The gallery has produced an excellent video – with the paintings shown from the 4th minute

I first realized the scale of the veil which has been drawn over this subject a few years ago when I was compiling an annotated list of 140 Bulgarian painters for my first booklet…. "Bulgarian Realists – getting to know the Bulgarians through their art". The caricaturist Rayko Alexiev had died in his first weeks in prison and the superb landscape artist Boris Denev  was basically was banned for life but, slowly, the internet revealed (with help from google translate!) scraps of information which are not offered in the various catalogues and monographs which the Bulgarian galleries publish.
The Bulgarians, it appears, do not like to discuss this period…..there are still too many skeletons… the belated attempts at official investigations have been half-hearted – as one woiuld expect when its main political party (BSP) is effectively the old communist party….   
The (bi-lingual) text which accompanies the City Gallery’s current exhibition is, therefore, for me the first detailed explanation of what exactly happened to artists in Bulgaria – both in the immediate aftermath and as communist power consolidated and evaporated…..    

Fascinating to discover that, in the early weeks of the takeover (when the bodies of the murdered political and government elite were still warm), 30 artists were meeting to set up the first Union of Artists – and that Nikola Rainov emerged as its president!
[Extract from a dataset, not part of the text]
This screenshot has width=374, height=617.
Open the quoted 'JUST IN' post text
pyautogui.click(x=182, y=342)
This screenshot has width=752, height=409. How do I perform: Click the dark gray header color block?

The Zhendov affair (of 1950) named some 30 deviant painters and led to the dismissal from their academic jobs of painters of the caliber of Ivan Nenov and Kiril Tsonev. Any hint of “mawkish naturalism” was pounced upon as an act of sabotage. A hierarchy of accepted painting led with portrayals of political leaders followed by glorification of labour and liberation. Landscapes were accepted only if, like Tanev’s, they showed socialism in action….     
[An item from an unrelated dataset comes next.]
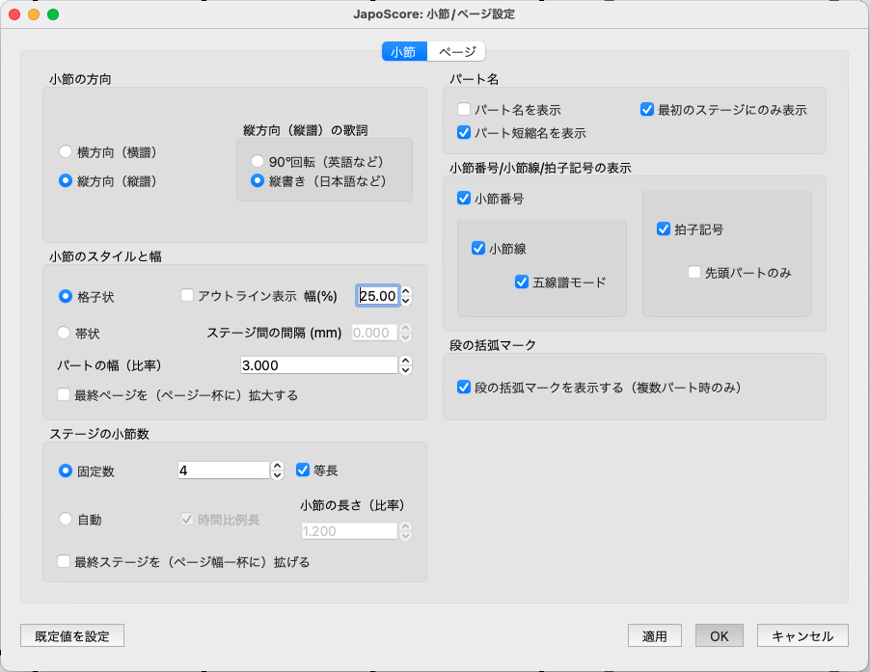Uncheck パート短縮名を表示
The image size is (870, 672).
[464, 132]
As the exhibition recognizes, artists responded in very different ways – some with alacrity, others by turning to other activities, a few with various forms of escape or rebellion….
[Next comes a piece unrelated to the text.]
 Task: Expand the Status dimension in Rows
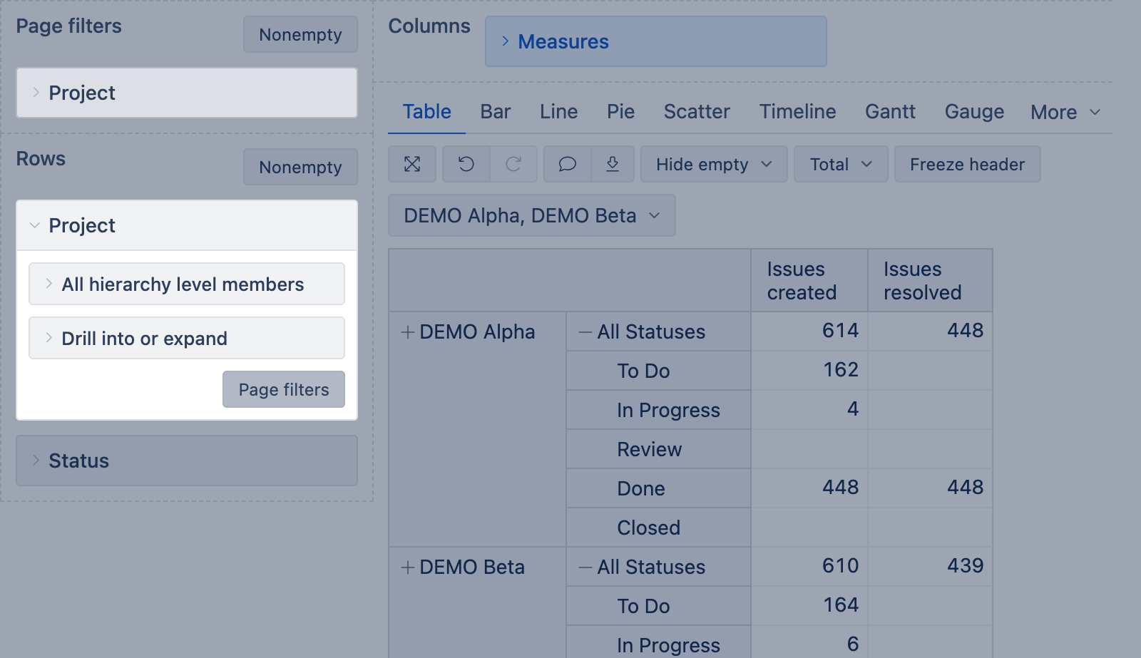[x=186, y=461]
Not surprisingly in a part of the world in which recent history is strongly disputed, the City Gallery exhibition – which runs until 26 May – has attracted some controversy.

The final exhibition I want to mention is that of Bulgaria’s grand old man and doyen of Bulgarian art - Svetlin Rusev who is still very active at the age of 83 and whose latest work is on display in the  Seasons Gallery at Krakra St.
Rusev is a unique and towering figure - Chairman (1973-85) of the Union of Bulgarian Artists but then fell out of favour with the authorities for his rebellious activities. His position allowed him to build up a fantastic collection of art which he has donated to two public galleries, one in Pleven, the other in Sofia at what used to be his studio very near the Alexander Nevsky Church.